Riscrivi tutte le righe dei record, richieste comprese, dalla riga che contiene "Where should I click to: Expand" fino alla fine dei record, estremi inclusi, e sposta di 16 ogni numero delle coordinate nelle risposte. Lascia fuori le immagini.

(Parte di un file di dati)
>>

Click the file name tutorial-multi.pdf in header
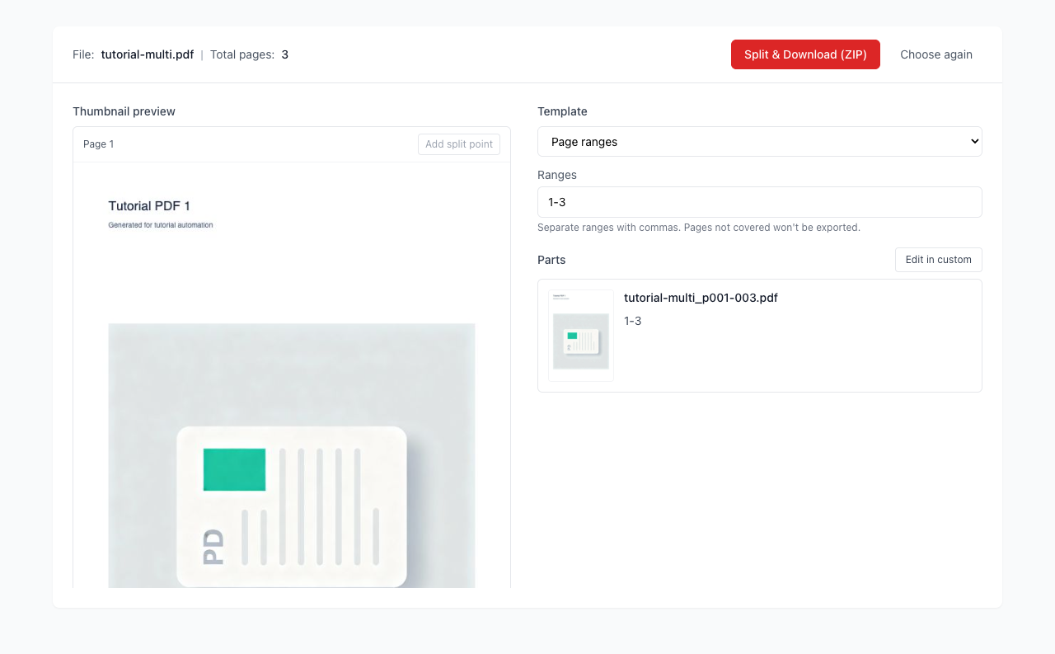The width and height of the screenshot is (1055, 654). pos(148,54)
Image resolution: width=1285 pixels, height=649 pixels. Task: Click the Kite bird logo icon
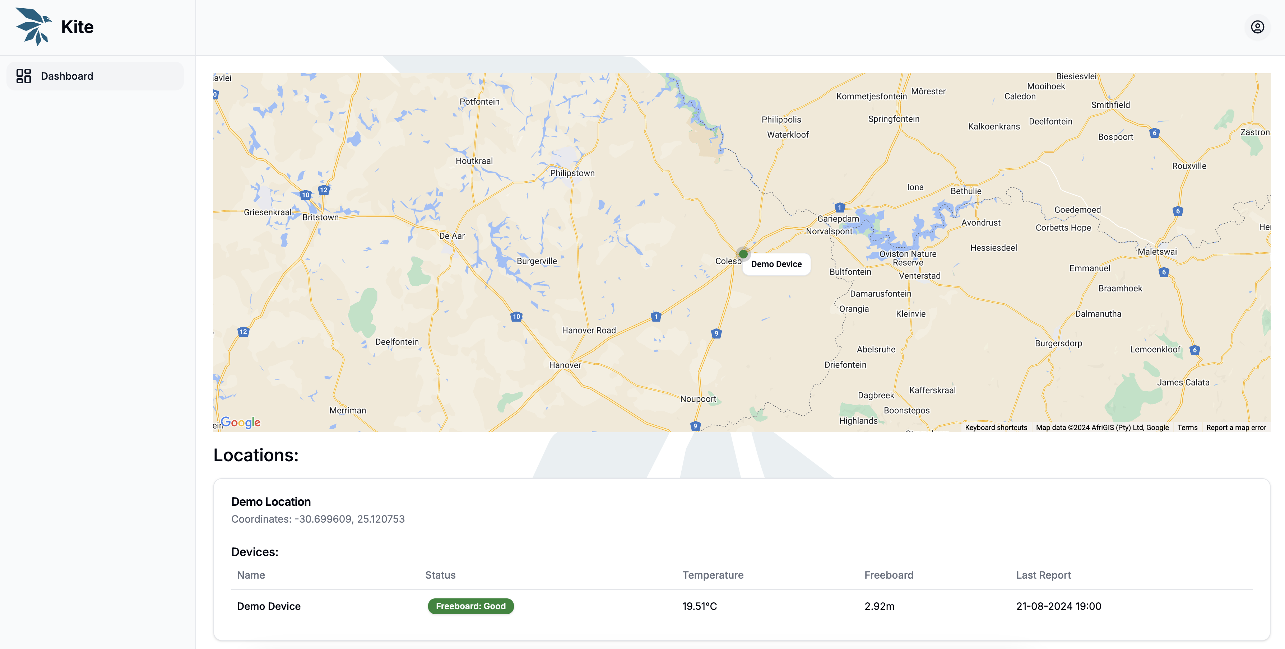(x=33, y=26)
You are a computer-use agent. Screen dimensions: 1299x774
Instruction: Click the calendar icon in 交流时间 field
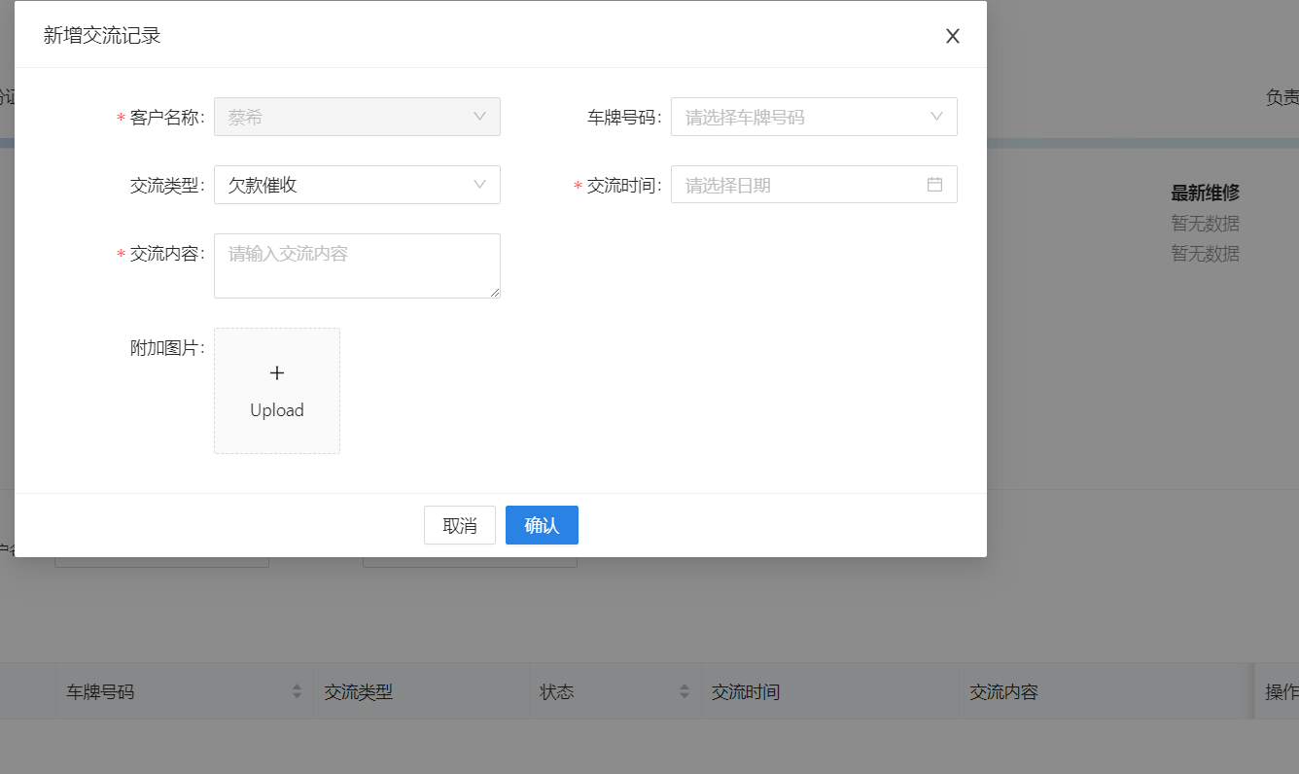click(934, 185)
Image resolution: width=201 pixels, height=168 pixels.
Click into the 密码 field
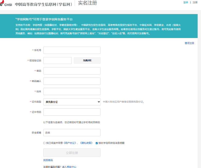(72, 71)
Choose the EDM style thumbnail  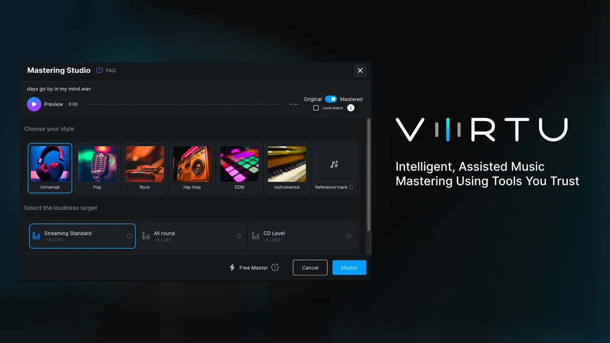[239, 164]
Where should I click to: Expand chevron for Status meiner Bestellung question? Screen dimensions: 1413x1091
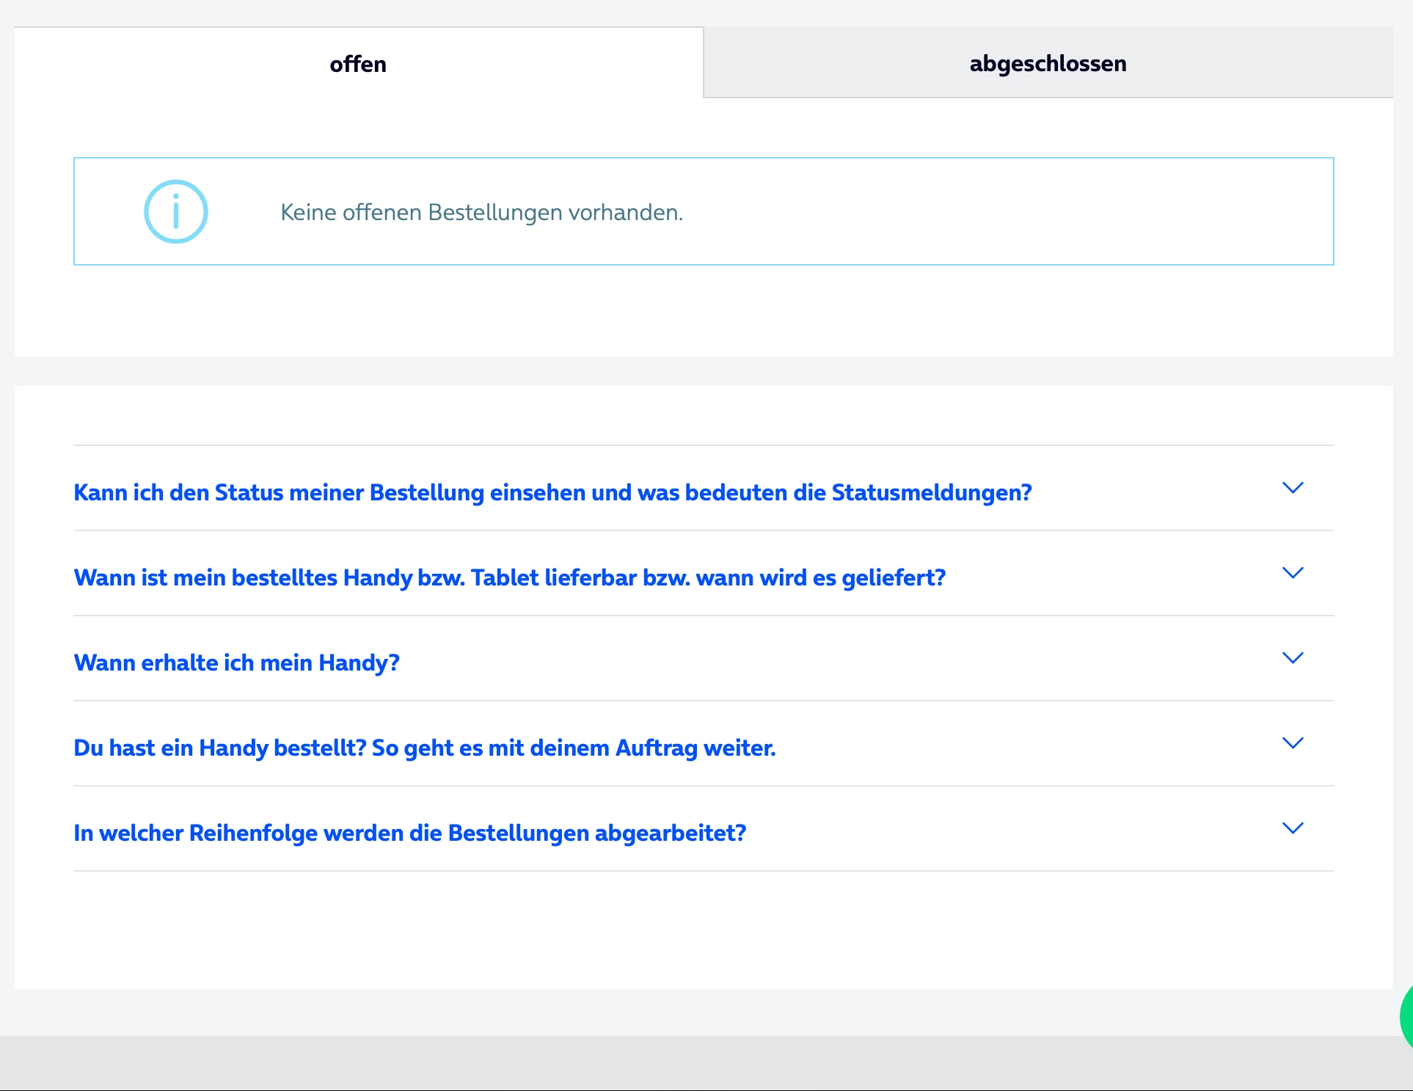click(1292, 488)
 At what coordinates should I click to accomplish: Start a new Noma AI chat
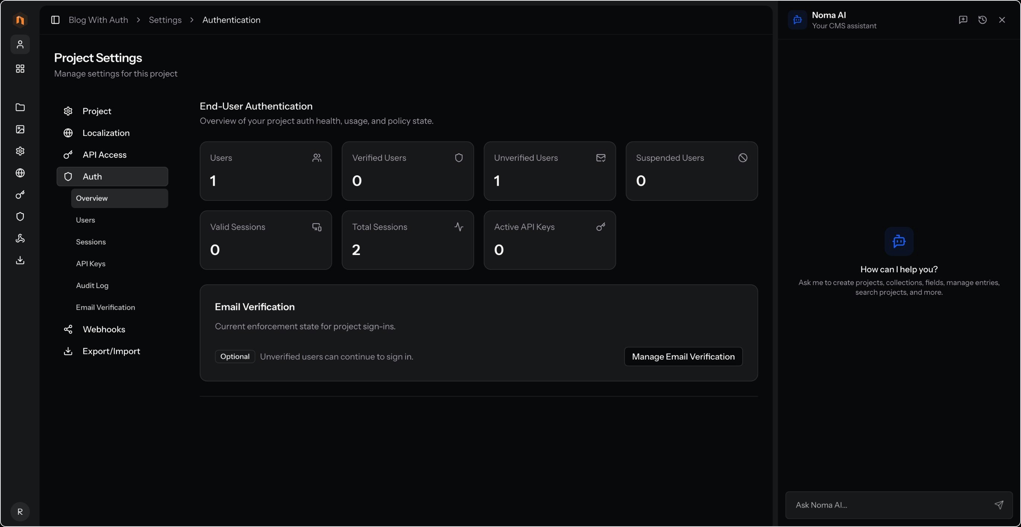963,20
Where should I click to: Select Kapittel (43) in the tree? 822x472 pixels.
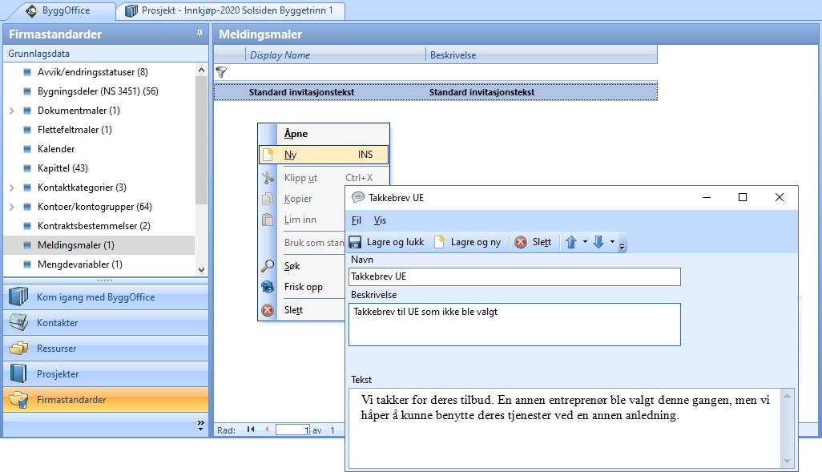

<<

Risultato
Where should I click to: Expand chevron for Status meiner Bestellung question? Screen dimensions: 1413x1091
click(1308, 504)
 At what coordinates should I click to accomplish: Start a new Noma AI chat
979,36
Where should I click to: Select Kapittel (43) in the tree? 822x472 pixels.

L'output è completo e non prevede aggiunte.